Djokovic: "Io amico di Federer e Nadal? Non potrà mai accadere e vi dico perché"
Le parole del serbo sui due rivali storici, sulla sua stagione e sul futuro: "Il Golden Slam? Posso farcela. La sconfitta contro Alcaraz? Mi ha motivato".

Si sta per chiudere una stagione super per Novak Djokovic, vincitore delle Nitto Atp Finals. Il numero uno del mondo, impegnato con la sua Serbia in Coppa Davis, ha parlato della sua carriera, dei suoi rivali storici e della sua annata ai microfoni di Marca, ed ha svelato anche un retroscena su Nadal e Federer. Ecco quanto dichiarazioni: "Prossimo obiettivo? Probabilmente il record per il maggior numero di titoli. Voglio vincere il maggior numero possibile di tornei e sorpassare Connors (109 titoli in carriera). Ci sono sempre record all'orizzonte che possono essere battuti. Sconfitta contro Alcaraz a Wimbledon? Cerco di guardare avanti e in tutte le finali che ho perso c'è sempre un motivo. Cerco di imparare da questo e di fare esperienza dalla sconfitta in una finale del Grande Slam. Ho perso a Wimbledon e da allora ho vinto tutto tranne il match con Sinner nella fase a gironi a Torino. Se guardo indietro, posso dire che è stato positivo perdere contro Carlos perché mi ha motivato per il resto della stagione".

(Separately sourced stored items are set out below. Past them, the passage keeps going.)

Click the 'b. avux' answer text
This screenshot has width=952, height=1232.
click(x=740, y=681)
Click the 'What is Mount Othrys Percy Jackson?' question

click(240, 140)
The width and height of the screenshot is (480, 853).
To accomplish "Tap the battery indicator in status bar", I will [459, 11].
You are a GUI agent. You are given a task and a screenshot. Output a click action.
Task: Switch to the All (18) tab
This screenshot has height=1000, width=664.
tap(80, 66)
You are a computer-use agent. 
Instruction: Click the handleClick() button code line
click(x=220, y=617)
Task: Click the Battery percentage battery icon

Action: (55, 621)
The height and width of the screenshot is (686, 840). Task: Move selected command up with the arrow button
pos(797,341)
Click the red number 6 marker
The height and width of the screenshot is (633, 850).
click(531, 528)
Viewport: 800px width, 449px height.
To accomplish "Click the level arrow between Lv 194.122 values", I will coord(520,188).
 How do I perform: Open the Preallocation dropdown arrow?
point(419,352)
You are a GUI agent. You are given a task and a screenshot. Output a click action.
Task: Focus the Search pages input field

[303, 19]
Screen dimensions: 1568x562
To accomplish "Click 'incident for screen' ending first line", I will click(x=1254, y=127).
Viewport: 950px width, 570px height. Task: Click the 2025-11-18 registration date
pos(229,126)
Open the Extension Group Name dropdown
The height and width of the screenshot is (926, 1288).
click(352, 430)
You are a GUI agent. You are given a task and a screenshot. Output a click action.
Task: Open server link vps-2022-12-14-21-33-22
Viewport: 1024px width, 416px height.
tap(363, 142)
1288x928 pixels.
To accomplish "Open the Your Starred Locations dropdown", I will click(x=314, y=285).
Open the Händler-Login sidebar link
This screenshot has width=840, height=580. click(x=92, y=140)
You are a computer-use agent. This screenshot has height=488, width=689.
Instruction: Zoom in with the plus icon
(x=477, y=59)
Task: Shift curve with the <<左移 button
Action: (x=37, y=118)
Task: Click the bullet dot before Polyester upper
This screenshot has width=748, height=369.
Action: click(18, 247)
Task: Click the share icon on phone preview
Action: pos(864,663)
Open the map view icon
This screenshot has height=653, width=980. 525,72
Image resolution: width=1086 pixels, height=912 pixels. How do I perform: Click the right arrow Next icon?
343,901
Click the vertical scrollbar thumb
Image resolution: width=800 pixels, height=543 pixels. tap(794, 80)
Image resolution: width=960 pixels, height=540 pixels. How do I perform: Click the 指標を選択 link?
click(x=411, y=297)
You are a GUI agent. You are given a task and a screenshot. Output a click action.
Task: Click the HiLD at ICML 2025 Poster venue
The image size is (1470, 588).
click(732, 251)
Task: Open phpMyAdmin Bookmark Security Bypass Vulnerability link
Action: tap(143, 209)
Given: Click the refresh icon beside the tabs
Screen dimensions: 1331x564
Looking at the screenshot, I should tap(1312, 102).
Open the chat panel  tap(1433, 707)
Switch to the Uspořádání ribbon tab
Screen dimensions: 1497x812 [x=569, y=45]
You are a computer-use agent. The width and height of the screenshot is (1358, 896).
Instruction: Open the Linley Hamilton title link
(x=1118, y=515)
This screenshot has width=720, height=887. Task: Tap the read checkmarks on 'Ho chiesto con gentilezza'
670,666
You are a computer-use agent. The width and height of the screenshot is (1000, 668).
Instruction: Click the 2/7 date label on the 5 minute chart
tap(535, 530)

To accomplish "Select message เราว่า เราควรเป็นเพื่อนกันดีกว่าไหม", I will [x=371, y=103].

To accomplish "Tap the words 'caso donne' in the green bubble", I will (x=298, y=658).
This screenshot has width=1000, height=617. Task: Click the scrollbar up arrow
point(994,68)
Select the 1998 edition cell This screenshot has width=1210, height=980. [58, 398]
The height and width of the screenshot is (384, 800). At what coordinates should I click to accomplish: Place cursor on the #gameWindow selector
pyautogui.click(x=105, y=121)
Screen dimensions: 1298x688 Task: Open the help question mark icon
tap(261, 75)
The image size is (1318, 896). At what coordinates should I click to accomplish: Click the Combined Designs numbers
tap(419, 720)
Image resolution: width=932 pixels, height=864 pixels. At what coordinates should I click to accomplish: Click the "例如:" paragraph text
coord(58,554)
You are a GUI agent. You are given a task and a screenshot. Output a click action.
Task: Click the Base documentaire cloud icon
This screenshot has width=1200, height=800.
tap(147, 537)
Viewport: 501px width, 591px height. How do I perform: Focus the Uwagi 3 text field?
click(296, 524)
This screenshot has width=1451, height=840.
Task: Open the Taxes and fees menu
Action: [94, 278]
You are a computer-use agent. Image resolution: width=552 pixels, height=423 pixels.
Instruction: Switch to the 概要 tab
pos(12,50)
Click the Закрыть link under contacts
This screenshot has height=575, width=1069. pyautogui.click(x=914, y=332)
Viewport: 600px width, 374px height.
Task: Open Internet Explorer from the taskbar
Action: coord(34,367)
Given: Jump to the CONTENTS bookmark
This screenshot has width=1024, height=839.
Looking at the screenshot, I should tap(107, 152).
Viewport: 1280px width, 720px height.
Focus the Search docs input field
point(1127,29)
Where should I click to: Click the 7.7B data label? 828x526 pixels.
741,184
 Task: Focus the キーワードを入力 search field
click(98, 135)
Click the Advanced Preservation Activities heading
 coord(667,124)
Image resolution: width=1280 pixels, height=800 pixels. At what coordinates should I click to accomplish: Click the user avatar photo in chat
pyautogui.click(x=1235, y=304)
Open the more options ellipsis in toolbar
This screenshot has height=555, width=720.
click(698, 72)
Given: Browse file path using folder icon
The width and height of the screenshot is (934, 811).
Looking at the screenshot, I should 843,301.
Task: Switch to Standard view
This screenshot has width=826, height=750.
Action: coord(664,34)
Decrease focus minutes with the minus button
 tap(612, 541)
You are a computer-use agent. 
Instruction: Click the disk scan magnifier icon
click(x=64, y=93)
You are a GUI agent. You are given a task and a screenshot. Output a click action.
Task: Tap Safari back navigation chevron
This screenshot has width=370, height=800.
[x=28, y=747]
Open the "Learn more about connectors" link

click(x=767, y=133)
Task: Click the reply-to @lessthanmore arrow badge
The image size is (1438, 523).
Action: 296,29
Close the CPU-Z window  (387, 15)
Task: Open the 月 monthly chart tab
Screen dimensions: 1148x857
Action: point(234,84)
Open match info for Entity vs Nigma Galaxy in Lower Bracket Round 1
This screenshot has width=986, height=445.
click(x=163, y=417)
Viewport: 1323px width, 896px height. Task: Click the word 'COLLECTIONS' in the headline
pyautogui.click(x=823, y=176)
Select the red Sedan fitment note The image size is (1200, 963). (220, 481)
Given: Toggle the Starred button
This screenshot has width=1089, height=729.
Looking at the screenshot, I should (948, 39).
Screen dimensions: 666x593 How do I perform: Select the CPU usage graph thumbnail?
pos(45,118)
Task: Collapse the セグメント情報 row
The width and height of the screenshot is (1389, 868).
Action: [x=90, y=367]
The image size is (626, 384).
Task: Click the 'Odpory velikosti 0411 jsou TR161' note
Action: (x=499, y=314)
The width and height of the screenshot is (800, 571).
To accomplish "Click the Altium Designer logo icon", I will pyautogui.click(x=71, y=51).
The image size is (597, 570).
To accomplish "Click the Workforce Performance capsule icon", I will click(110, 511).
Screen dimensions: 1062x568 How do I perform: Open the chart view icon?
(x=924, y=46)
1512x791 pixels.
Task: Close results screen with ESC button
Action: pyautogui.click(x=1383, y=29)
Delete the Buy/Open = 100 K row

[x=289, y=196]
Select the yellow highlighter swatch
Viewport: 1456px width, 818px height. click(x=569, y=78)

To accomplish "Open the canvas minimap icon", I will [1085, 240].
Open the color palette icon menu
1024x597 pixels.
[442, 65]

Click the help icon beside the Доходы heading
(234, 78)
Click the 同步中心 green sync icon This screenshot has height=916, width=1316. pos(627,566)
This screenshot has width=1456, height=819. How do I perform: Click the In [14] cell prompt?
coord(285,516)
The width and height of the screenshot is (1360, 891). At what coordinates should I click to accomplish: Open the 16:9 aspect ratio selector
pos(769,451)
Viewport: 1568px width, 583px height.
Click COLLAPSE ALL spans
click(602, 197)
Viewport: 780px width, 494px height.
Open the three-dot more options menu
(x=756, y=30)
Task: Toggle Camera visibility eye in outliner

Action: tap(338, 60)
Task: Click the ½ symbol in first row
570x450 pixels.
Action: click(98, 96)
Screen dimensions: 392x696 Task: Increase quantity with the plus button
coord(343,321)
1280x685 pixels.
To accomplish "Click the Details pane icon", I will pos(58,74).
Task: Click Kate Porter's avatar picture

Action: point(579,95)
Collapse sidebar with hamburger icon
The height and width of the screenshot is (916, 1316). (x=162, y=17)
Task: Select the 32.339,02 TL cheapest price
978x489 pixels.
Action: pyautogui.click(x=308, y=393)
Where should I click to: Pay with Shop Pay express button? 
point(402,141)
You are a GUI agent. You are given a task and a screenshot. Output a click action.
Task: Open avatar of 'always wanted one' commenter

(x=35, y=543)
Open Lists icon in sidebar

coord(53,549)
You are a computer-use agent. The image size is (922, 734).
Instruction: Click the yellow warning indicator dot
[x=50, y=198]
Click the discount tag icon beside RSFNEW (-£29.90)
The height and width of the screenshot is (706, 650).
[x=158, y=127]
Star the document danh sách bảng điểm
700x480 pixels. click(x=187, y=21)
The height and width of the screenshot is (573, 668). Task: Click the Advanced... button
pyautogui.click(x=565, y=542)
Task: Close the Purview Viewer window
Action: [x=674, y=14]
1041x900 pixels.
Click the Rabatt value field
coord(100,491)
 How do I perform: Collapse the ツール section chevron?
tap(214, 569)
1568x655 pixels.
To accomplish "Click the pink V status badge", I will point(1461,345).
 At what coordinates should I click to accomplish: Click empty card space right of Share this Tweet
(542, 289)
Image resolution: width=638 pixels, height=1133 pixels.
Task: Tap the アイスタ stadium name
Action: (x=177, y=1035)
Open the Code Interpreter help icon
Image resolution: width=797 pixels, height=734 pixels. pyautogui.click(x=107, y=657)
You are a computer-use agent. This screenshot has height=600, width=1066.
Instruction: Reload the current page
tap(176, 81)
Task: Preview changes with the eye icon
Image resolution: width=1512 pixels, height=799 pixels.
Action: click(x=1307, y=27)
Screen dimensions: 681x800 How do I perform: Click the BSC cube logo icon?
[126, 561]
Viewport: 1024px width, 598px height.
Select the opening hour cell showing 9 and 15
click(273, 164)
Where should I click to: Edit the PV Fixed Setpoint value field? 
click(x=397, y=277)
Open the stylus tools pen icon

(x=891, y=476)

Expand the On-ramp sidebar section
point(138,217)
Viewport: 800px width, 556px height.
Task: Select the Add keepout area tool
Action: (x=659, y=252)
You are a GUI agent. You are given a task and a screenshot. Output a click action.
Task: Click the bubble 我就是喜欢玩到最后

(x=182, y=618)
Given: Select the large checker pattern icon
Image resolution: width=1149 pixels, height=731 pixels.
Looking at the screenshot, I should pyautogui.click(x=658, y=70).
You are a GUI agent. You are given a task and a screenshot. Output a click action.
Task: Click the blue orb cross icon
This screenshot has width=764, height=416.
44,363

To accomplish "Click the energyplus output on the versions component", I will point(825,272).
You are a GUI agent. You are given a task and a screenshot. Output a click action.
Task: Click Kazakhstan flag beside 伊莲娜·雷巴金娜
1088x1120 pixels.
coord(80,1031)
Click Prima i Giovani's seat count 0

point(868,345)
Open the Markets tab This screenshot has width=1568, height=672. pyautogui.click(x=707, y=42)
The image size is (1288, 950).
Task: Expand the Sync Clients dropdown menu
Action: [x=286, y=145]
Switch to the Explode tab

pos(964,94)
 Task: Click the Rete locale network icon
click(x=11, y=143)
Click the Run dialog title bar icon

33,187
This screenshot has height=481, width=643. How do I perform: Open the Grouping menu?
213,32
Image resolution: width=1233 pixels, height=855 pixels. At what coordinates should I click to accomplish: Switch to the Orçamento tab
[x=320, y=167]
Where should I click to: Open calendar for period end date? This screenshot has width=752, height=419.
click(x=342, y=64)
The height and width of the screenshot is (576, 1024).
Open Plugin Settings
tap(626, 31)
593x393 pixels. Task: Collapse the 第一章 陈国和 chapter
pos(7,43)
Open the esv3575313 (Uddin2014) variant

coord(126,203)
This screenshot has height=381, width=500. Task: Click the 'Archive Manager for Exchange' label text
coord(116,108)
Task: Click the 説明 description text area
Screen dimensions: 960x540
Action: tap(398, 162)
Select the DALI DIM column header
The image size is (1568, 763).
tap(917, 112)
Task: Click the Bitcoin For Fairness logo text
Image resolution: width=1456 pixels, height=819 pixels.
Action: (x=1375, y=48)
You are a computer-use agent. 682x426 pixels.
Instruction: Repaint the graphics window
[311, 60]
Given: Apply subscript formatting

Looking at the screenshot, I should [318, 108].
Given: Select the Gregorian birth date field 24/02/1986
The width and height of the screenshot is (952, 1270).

Poi su Rafa Nadal e Roger Federer e su una possibile amicizia con i due grandi rivali: "Non possiamo essere amici perché con gli amici si parla di tutto, del buono, del cattivo e dei propri segreti. Con i tuoi rivali, però, non credo che ti sentirai molto a tuo agio quando c'è da svelare tutto questo. Negli ultimi 15 anni ho visto più Nadal e Federer che i miei genitori. Ciò significa che sono stati una parte molto importante della mia vita e della mia carriera. Ho un rispetto incredibile per loro e per la rivalità che abbiamo avuto per così tanto tempo. È stato un viaggio molto lungo insieme e quando appenderemo la racchetta al chiodo vedremo tutto in modo più rilassato. Ritorno di Nadal? Giocare un'ultima partita con lui al Roland Garros non sarebbe male. Penso che qualsiasi posto sarà fantastico sia per noi che per il mondo del tennis. Sarebbe come una specie di "Last Dance". Non so quante altre volte avremo la possibilità di affrontarci o se accadrà effettivamente. Lo spero perché è quello che tutti vogliono".
Infine sul possibile Golden Slam e sull'oro olimpico: "Mi conosco e so che se mi sento bene fisicamente e mentalmente sono in grado di farcela. Non voglio sembrare irrispettoso nei confronti dei miei rivali. So che ci sono migliaia di giocatori che lottano per lo stesso obiettivo, ma io so chi sono e credo in me stesso. Olimpiadi? I Giochi sono una competizione molto speciale. Amo il villaggio olimpico, mi piace la cerimonia di apertura, la sensazione di rappresentare il mio paese nell'evento più importante nel mondo dello sport. Non è un torneo facile per i tennisti perché abbiamo un calendario molto serrato: spero di essere in salute per competere a Parigi ai massimi livelli e provare a vincere l'oro olimpico".